The vascular endothelial growth factor receptor-2 staining pattern seems to reflect ongoing differentiation and activity of different endothelia. Lower vascular endothelial growth factor receptor-2 expression in capillary endothelium in bronchopulmonary dysplasia might be a reflection of the dysregulation of vascular development that is characteristic of bronchopulmonary dysplasia.
我们研究了新生儿肺发育、急性和慢性肺损伤过程中两种促血管生成因子,即胎盘生长因子和血管内皮生长因子受体-2在肺中的表达情况。
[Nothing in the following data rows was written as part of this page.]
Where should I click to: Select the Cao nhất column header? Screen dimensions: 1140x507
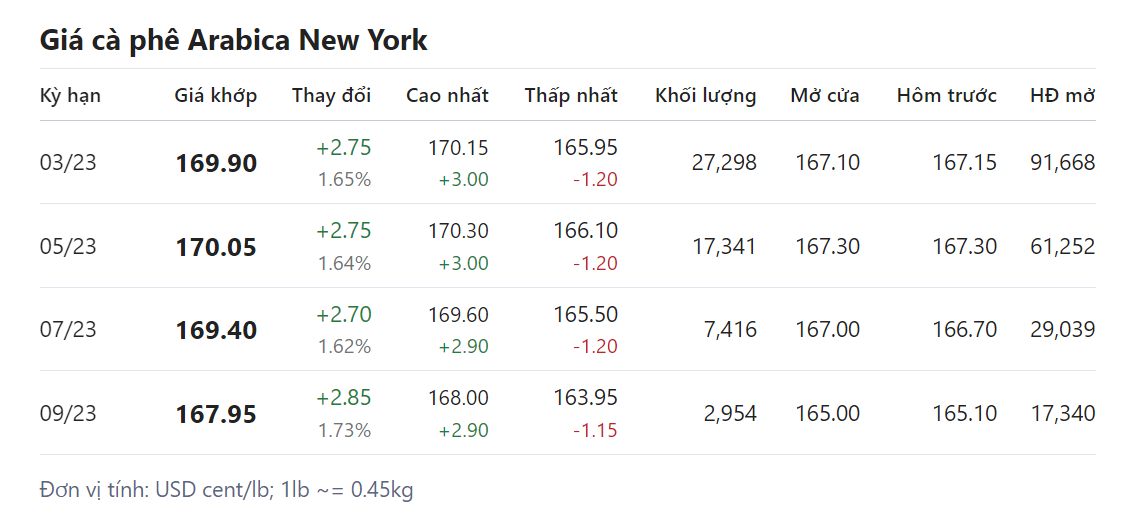pos(447,96)
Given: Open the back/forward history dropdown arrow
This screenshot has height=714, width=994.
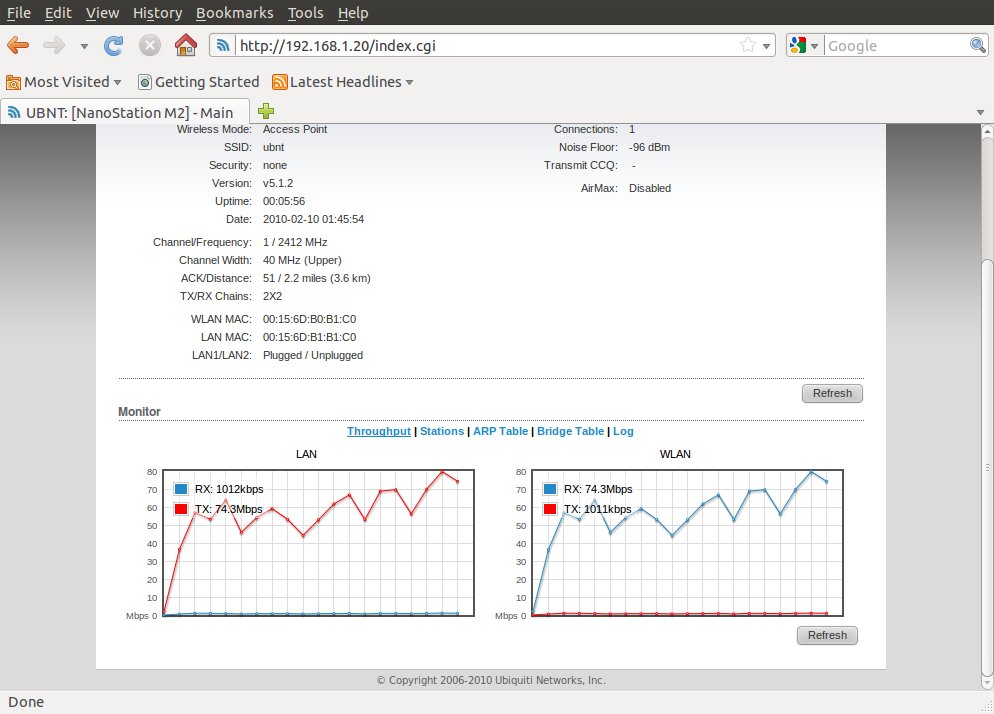Looking at the screenshot, I should click(x=84, y=46).

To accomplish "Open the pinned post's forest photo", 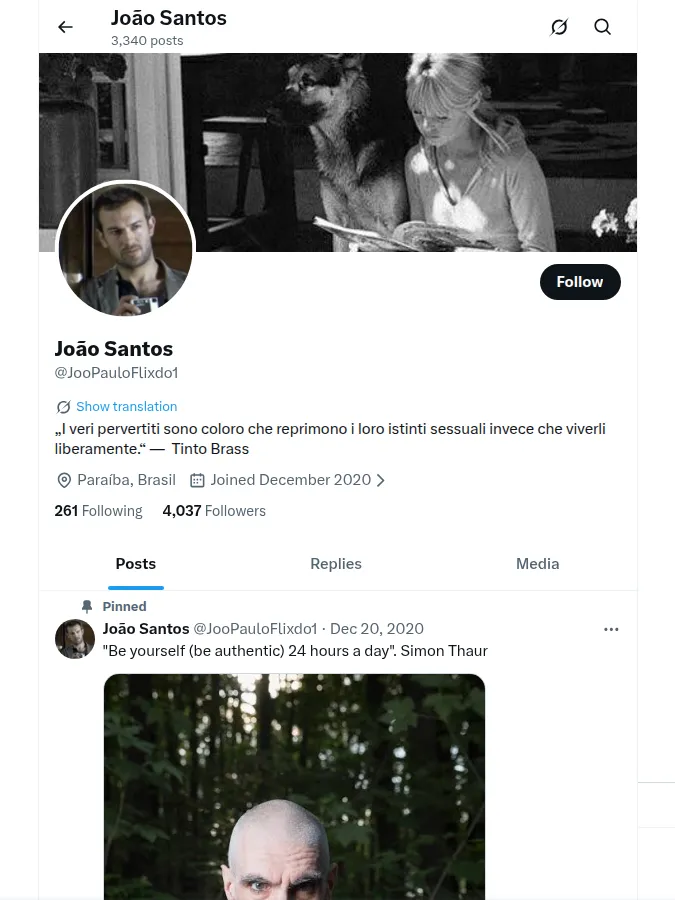I will (x=294, y=787).
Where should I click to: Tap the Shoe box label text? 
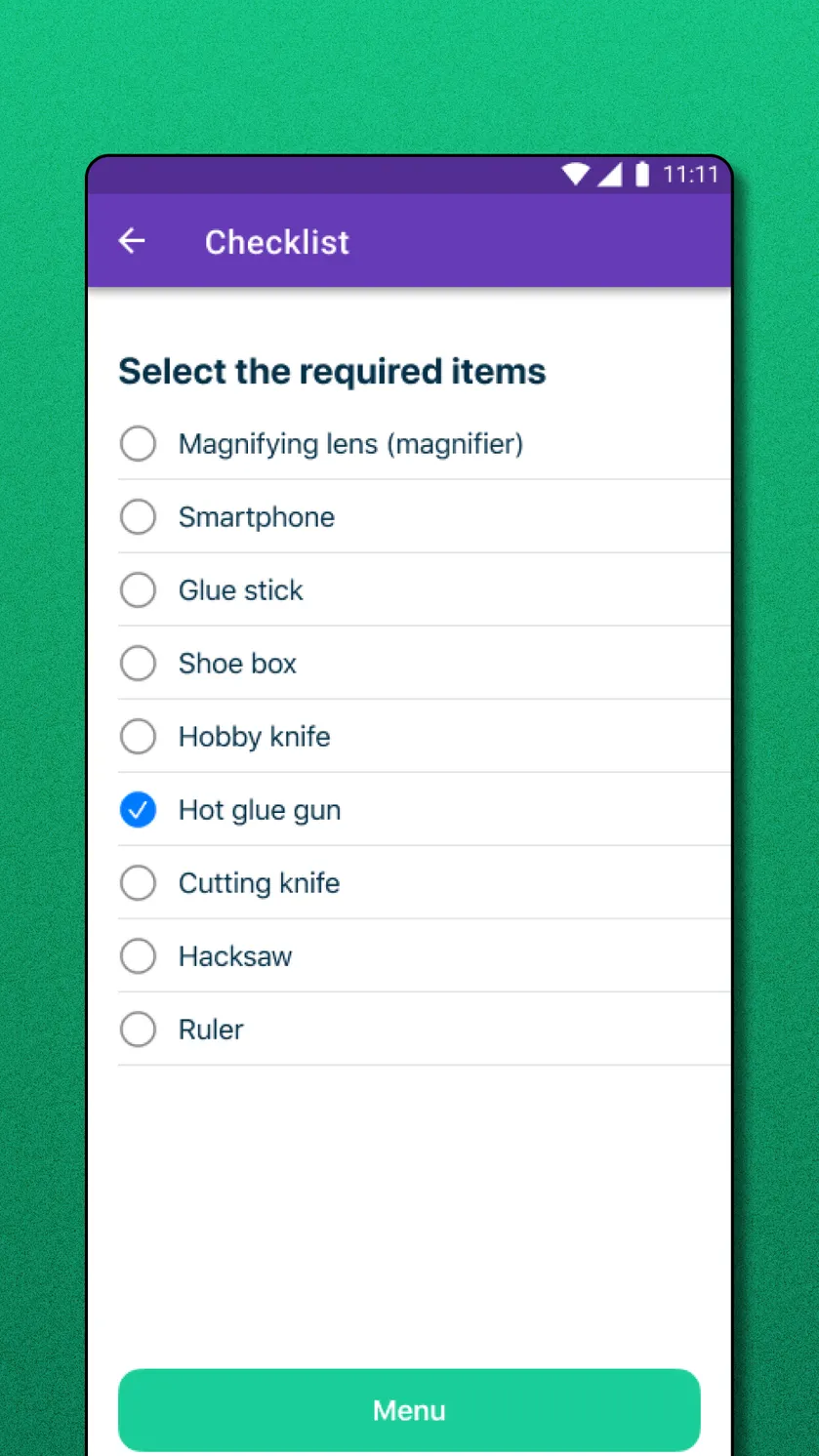click(237, 664)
对胎盘生长因子和血管内皮生长因子受体-2进行免疫组织化学研究,共纳入6组,即9例胎儿、4例早产和8例足月出生后不久死亡且无肺损伤的婴儿、5例出生后<2天的呼吸窘迫综合征早产儿、7例出生后>10天的呼吸窘迫综合征早产儿以及6例支气管肺发育不良患儿。在出生后第一周内,对20例早产儿的70份气管吸出液样本进行胎盘生长因子浓度测定。
免疫组织化学分析显示,所有组的支气管上皮和巨噬细胞中均可见胎盘生长因子染色。远端气道上皮阳性主要见于胎儿和出生后不久死亡的早产儿。所有组的血管内皮中均可见血管内皮生长因子受体-2染色,胎儿的淋巴管内皮中也可见该染色。动脉内皮中的血管内皮生长因子受体-2染色与胎龄较大相关,静脉内皮中的染色与胎龄较小相关。在毛细血管中,支气管肺发育不良患儿的血管内皮生长因子受体-2染色较少。出生后第一周气管吸出液中胎盘生长因子蛋白的平均浓度为每IgA分泌成分单位0.64±0.42 pg/mL。出生后第一周内浓度稳定。较低的胎盘生长因子浓度与绒毛膜羊膜炎和乳糖基神经酰胺阳性相关。
血管内皮生长因子受体-2的染色模式似乎反映了不同内皮细胞的持续分化和活性。支气管肺发育不良患儿毛细血管内皮中血管内皮生长因子受体-2表达较低,可能反映了支气管肺发育不良所特有的血管发育失调。